Archive for December, 2014

Corporate Fraud Litigation: Corporations & Their Attorneys Behaving Badly

By admin

Wednesday, December 3rd, 2014

Recently the Third U.S. Circuit Court of Appeals overturned the New Jersey District Court’s decision relating to a fraud case against defendants BASF and the New York law firm that defended them for years in asbestos cases, Cahill, Gordon & Reindel.

The plaintiffs, who were petitioners in asbestos workers ’ compensation claims, asserted that BASF and their law firm had collected and destroyed or hid evidence of asbestos-contaminated products in order to evade liability and forge minimal and in some cases no settlements.  The alleged deception had gone on for over two decades and conspired to prevent thousands of asbestos-injury victims from obtaining fair recoveries.

“This action is not itself an asbestos injury case, but rather an action about BASF and Cahill’s conduct when they confronted asbestos injury cases in State Courts around the country,” the Appeals Court wrote.

While this reads like a John Grisham novel the unfortunate truth is that often corporations that are defendants, and their attorneys, sometimes employ the same defensive tactics of trying to hide the truth.  Whether the company manufactures plastics or is a privately owned nursing home the fact remains the same – fraud and concealment occur, sometimes pushing the legal limits.   While the discovery process requires both sides to be forthcoming with information, how would a plaintiff know what they don’t have if they don’t know it exists?  Sometimes concealment comes in the form of denying a request because perhaps the right lingo isn’t used and sometimes, like in Cahill, it crosses the line by denying an incriminating incident report even exists or hiding the name of an employee who has knowledge about it.
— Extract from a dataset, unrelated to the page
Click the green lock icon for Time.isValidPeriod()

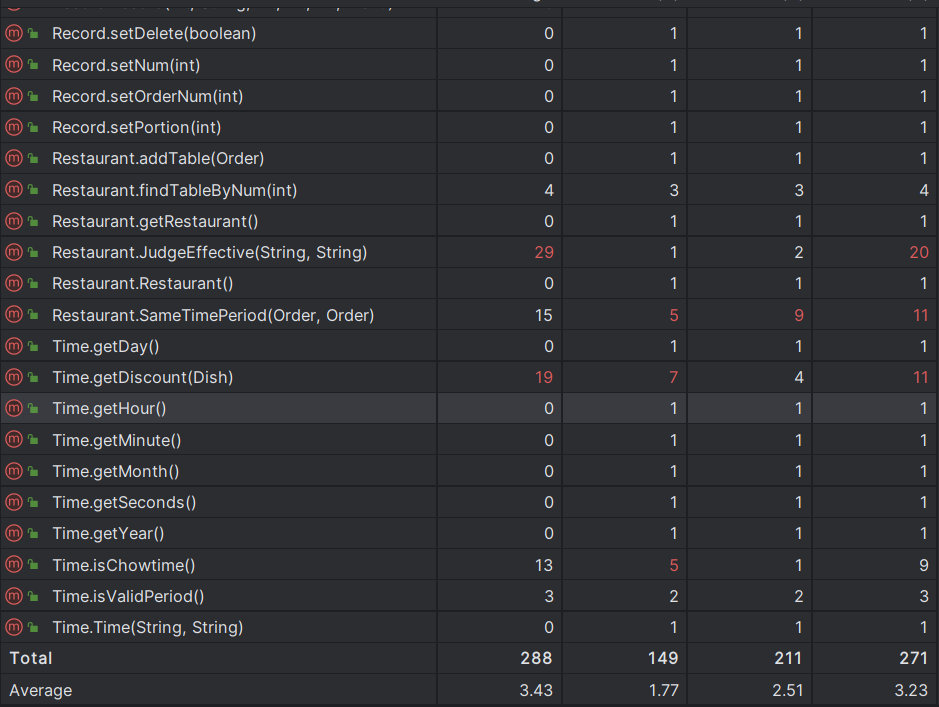coord(33,597)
The District Court Judge dismissed this case initially due in part to the litigation privilege which is a certain type of immunity given to lawyers to protect them from lawsuits based on their statements in judicial proceedings.   However, the Third Circuit found that the litigation privilege has limits, in part, which do not permit corporate defendants to subvert the legal process through a pattern of conduct which includes misrepresentation not only to plaintiff’s lawyers but tribunals as well. In the words of Judge Julio Fuentes, “The privilege has never applied to so shield systematic fraud directed at the integrity of the judicial process.  Nor should it.”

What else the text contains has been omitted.